● **WORK TO DO**
Substitute "Profile Details" for "Company Details" in the lines from the one with "How do I perform: Open Company" to the one with "[x=414, y=286]", and give back only those lines with nothing else changed.

(Entries on where items appear)
[START]
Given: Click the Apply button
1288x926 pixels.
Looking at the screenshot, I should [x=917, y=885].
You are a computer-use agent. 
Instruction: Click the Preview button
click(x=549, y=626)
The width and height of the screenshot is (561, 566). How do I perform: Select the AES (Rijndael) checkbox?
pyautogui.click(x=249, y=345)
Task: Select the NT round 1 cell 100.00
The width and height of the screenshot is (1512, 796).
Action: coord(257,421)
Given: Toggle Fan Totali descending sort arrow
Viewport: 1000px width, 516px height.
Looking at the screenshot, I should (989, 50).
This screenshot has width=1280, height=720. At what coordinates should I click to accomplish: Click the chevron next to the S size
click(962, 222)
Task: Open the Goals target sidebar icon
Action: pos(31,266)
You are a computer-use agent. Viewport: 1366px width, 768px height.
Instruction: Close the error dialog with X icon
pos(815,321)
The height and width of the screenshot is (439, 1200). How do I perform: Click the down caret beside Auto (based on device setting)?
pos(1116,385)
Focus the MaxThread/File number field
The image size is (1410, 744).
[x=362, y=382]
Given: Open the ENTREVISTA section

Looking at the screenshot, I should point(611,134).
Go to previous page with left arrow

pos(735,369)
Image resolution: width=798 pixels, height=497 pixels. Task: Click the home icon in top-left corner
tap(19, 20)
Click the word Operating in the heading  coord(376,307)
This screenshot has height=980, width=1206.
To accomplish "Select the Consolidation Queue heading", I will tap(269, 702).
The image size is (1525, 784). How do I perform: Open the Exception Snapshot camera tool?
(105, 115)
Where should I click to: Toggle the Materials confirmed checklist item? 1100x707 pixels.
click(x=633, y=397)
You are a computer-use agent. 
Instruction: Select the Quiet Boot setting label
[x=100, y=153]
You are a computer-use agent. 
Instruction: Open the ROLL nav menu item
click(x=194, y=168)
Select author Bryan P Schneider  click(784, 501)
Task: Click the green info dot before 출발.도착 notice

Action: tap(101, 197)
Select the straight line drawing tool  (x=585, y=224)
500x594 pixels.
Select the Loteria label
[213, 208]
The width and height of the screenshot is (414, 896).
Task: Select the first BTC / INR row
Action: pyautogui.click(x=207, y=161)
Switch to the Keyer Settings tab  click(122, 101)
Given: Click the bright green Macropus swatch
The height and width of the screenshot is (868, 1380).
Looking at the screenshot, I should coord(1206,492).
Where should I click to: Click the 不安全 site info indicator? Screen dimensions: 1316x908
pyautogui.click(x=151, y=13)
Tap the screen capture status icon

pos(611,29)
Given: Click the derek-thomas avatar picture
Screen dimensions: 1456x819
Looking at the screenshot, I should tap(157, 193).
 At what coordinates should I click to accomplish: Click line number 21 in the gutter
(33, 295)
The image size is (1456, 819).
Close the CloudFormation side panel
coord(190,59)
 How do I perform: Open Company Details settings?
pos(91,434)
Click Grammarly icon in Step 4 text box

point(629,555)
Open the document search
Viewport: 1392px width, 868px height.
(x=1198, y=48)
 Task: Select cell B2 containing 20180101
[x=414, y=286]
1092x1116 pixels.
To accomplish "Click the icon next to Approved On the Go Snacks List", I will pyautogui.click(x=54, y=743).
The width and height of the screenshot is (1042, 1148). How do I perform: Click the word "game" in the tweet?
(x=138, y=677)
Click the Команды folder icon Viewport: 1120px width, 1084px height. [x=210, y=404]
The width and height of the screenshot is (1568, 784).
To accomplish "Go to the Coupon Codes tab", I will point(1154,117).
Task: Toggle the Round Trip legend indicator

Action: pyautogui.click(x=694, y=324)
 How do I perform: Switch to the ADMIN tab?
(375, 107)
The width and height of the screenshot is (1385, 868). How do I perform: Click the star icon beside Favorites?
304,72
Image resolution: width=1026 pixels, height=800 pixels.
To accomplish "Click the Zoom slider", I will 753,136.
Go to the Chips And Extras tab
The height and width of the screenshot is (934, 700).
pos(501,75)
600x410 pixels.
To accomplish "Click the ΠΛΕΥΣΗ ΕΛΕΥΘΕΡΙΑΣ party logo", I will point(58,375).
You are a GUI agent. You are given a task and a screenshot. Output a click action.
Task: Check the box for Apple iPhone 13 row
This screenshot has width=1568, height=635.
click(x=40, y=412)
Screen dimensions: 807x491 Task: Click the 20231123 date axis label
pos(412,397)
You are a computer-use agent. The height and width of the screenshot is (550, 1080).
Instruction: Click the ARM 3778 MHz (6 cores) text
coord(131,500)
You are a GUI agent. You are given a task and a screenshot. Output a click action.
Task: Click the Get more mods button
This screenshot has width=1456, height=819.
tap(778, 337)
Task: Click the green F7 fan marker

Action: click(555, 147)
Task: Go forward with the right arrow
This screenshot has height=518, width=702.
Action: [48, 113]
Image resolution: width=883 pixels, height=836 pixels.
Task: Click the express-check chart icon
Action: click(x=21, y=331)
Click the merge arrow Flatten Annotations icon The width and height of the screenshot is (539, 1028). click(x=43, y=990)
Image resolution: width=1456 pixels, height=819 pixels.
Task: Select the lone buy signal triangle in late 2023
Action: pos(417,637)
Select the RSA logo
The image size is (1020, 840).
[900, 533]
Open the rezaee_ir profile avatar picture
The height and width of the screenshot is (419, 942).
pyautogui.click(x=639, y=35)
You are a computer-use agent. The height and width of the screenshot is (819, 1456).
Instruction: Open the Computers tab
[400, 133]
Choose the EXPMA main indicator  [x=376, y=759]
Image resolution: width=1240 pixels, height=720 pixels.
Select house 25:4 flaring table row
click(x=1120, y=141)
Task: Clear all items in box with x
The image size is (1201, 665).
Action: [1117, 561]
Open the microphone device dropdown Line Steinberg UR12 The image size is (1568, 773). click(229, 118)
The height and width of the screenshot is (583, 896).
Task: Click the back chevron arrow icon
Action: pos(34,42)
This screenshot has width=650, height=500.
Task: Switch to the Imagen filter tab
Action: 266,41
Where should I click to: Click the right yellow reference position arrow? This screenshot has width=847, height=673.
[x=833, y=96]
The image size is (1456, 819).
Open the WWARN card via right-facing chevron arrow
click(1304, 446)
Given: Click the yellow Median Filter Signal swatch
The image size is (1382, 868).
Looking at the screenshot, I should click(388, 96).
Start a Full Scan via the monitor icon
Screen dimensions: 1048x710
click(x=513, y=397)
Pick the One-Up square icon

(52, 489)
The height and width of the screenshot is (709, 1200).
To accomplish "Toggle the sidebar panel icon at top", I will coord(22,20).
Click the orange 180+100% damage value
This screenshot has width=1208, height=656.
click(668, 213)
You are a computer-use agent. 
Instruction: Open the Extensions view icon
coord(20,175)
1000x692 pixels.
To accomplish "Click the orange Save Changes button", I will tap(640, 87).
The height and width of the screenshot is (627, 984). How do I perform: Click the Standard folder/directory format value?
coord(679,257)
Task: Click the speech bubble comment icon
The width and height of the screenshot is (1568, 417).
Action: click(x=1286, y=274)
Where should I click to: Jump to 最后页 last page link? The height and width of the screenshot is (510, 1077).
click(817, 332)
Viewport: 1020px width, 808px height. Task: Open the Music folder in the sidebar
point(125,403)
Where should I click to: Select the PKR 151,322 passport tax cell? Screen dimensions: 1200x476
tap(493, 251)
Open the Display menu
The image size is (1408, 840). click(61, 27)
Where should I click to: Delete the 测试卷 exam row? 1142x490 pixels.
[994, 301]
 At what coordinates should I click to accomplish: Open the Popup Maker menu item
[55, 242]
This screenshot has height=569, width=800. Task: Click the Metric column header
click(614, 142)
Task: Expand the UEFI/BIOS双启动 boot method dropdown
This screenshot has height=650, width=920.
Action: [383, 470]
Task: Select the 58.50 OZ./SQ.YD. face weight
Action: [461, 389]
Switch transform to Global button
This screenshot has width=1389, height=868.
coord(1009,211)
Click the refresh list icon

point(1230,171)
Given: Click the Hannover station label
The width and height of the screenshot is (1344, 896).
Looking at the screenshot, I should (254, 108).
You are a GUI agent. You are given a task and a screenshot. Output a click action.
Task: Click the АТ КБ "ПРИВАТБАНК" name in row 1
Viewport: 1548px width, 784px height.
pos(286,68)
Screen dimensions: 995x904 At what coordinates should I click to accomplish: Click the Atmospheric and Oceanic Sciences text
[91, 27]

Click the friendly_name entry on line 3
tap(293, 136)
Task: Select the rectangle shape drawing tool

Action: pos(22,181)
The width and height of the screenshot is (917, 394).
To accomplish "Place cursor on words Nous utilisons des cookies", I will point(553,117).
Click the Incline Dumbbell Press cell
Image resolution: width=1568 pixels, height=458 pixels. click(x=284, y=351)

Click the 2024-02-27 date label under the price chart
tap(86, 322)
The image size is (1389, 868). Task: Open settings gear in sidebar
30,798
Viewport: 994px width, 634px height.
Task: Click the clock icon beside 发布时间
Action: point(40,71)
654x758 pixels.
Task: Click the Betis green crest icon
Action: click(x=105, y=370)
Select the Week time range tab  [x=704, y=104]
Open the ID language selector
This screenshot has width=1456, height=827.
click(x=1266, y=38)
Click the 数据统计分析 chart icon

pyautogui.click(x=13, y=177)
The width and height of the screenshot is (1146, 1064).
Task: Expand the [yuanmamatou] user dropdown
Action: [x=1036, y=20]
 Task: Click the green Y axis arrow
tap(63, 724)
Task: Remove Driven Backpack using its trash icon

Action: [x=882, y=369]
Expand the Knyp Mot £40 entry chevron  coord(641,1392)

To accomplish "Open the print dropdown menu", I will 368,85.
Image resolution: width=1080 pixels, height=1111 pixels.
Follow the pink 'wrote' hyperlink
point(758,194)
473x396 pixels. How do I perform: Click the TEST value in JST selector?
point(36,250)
[END]
● **ANSWER FOR THE TASK**
 How do I perform: Open Profile Details settings?
pos(91,434)
Click Grammarly icon in Step 4 text box

point(629,555)
Open the document search
Viewport: 1392px width, 868px height.
(x=1198, y=48)
 Task: Select cell B2 containing 20180101
[x=414, y=286]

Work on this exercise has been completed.